WIP!
Most of this site is incomplete, and the current state is available as an open draft. Most of the text here is likely incomplete, misinformed, or just plain wrong. I'm looking for feedback on my website, so that I can:
- Fill in what I'm missing
- Take out what's unnecessary
- Figure out my target audience
- Find the right way to structure the site
- Filter out any errors
To anyone who wants to send me feedback, thank you, and shoot me an email!
Programs serving HTTPS, SMTPS, and others use SSL to establish an encrypted connection with its users. Users verify that they are talking with a legitimate server by checking their SSL certificate. CA’s like Let’s Encrypt tests that a server is in control of a domain before issuing a signed certificate.
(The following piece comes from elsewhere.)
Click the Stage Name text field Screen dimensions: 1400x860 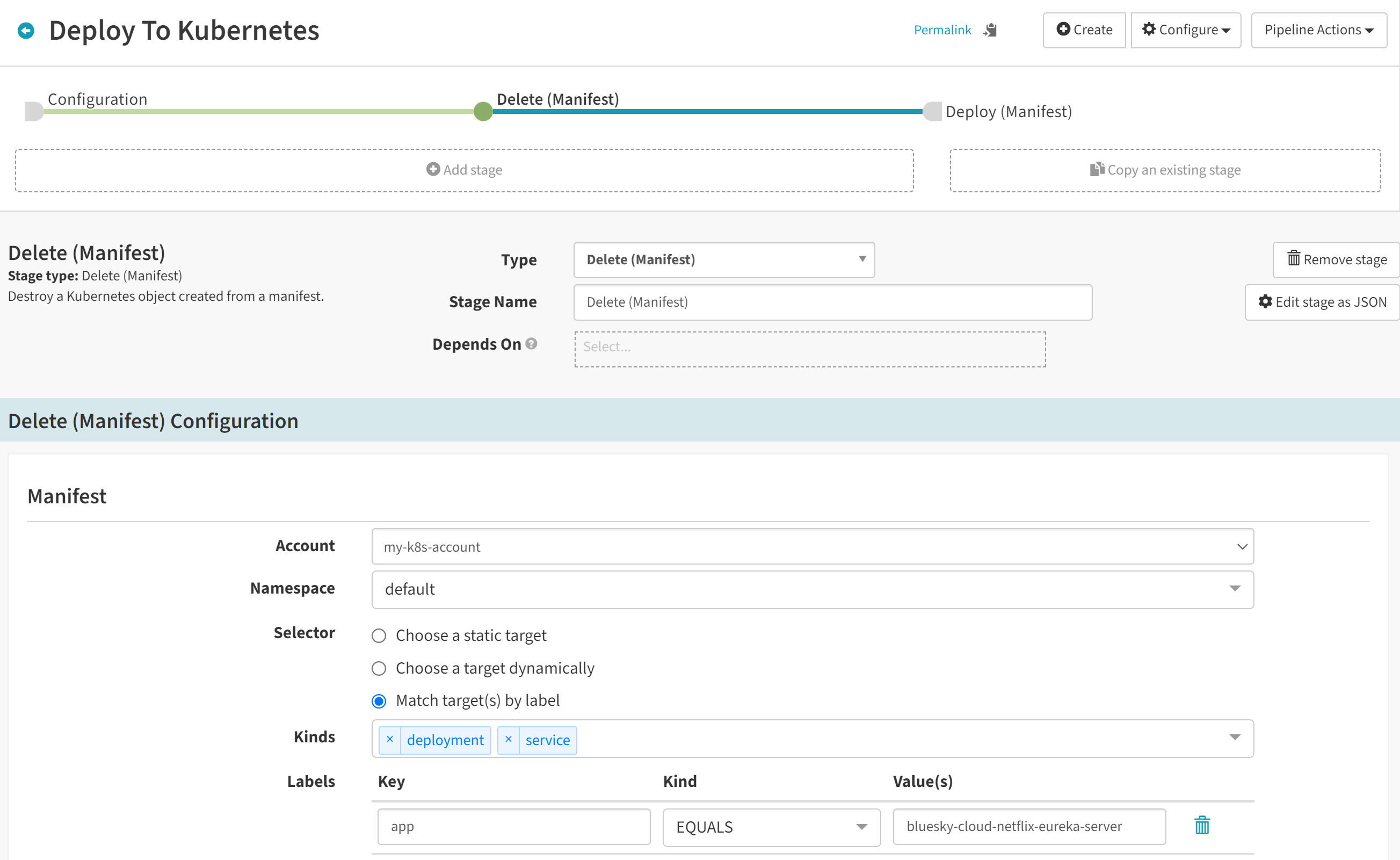pyautogui.click(x=832, y=302)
Let’s Encrypt recommends Certbot to manage certificates. We’ll instead use OpenBSD’s Acme Client, a much lighter program that’s already provided within the system. After giving it a list of CA’s and domains, the program will grab a certificate from each domain’s configured authority and renew them as they start to expire.
Grab a certificate
Create /etc/acme-client.conf:
# This is Let's Encrypt's production environment. Use these when
# you're ready to release your service to the real world.
authority letsencrypt {
api url "https://acme-v02.api.letsencrypt.org/directory"
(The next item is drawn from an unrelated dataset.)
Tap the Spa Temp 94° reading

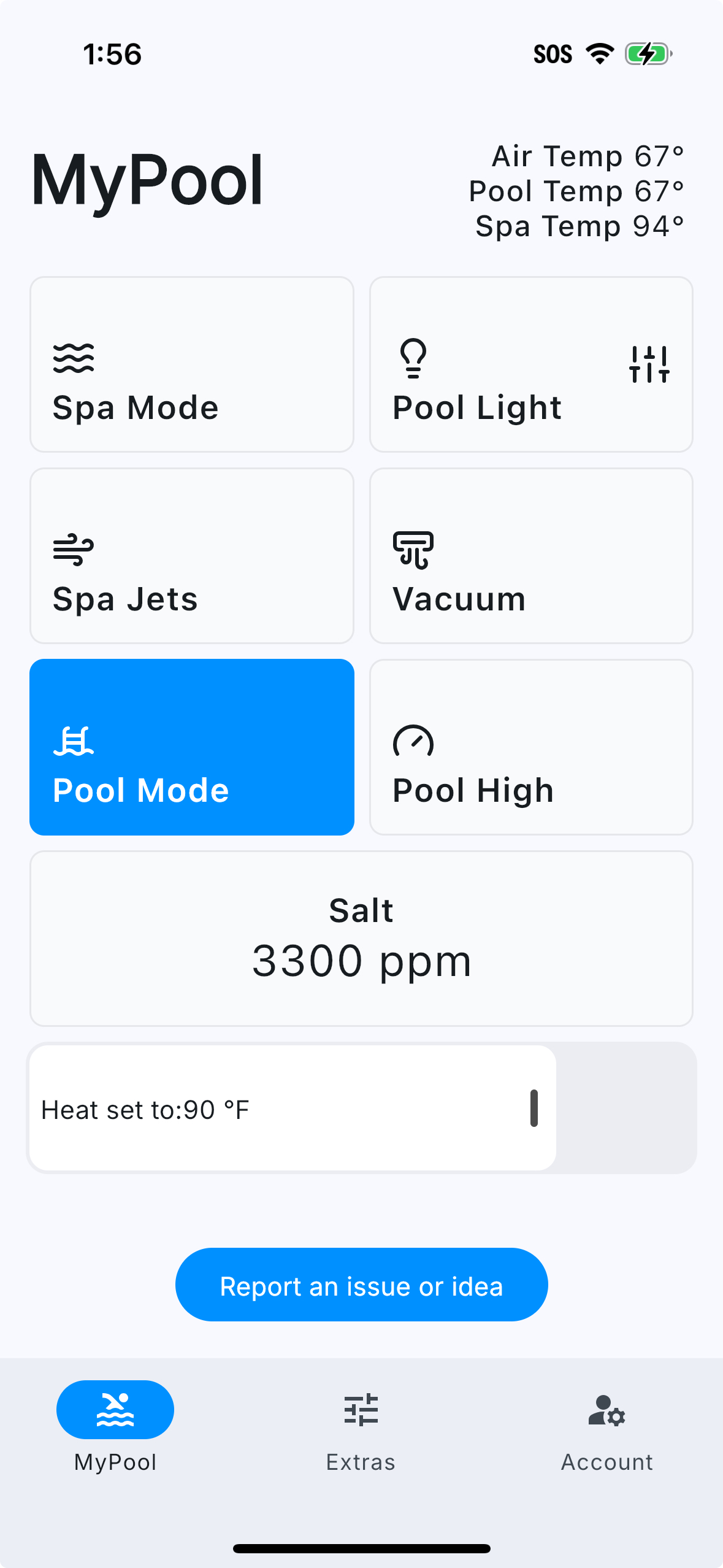pos(579,226)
account key "/etc/acme/letsencrypt-privkey.pem"
}
# This is Let's Encrypt's staging environment. They allow much more
# requests for folk, so that they can experiment with LE before
# they're ready for the public.
authority letsencrypt-staging {
api url "https://acme-staging-v02.api.letsencrypt.org/directory"
account key "/etc/acme/letsencrypt-staging-privkey.pem"
}
# This domain block lists the locations for the domain's private key
# (used for encryption), the certificate, and a full chain certificate
# that links Let's Encrypt's authority all the way down to your
# domain.
domain example.org {
# The same certificate can be used for multiple hostnames:
alternative names { www.example.org }
domain key "/etc/ssl/private/example.org.key"
domain certificate "/etc/ssl/example.org.cert"
domain full chain certificate "/etc/ssl/example.org.fullchain.pem"
sign with letsencrypt
}
Configure httpd.conf for Let’s Encrypt’s Challenge
CA’s like Let’s Encrypt send a choice of two challenges to your server to verify that it controls your domain. The Acme Client chooses the HTTP-01 challenge, where the CA instructs the server to serve a file accessed at this specific URL, which should contain that specific data, all requested under the domain you wish to certify. So, we’ll need to set Httpd up to cooperate to get the certificate.
Configure Httpd to pass the ACME challenge. Edit or create /etc/httpd.conf:
server "www.example.org" {
listen on egress port http
location found "/.well-known/acme-challenge/*" {
# The http challenge files are saved in /var/www/acme:
root "/acme"
request strip 2
}
}
# Repeat this for every alternative domain name, as well
server "example.org" {
listen on egress port http
location found "/.well-known/acme-challenge/*" {
root "/acme"
request strip 2
}
}
Run Acme Client
Run the command:
$ doas acme-client -v example.org
If successful, Acme Client should have the SSL private key saved in /etc/ssl/private, and a certificate in /etc/ssl. Running the command in the future will renew the certificate only if the certificate will expire within 30 days.
To force a certificate to renew before it expires, run the program with the -F
flag:
$ acme-client -vF example.org
Automate cert renewal
OpenBSD can run the Acme Client for you on a scheduled interval. To check to renew your certificates every week, add to (or create) /etc/weekly.local:
# This example weekly.local models SSL renewing for a website and mail server.
acme-client -v example.org
acme-client -v mail.example.org
# Httpd and Dovecot needs to be told to reload their files to serve the new certs.
# I conceive Smtpd has a similar better way, but rcctl doesn't seem to support reloading it.
rcctl reload httpd dovecot
rcctl restart smtpd
This file is run every Saturday by the weekly
cron job (there is also daily
and monthly
).
Its results are logged to /var/log/weekly.out, and the log from the week before is moved to /var/log/weekly.out.old.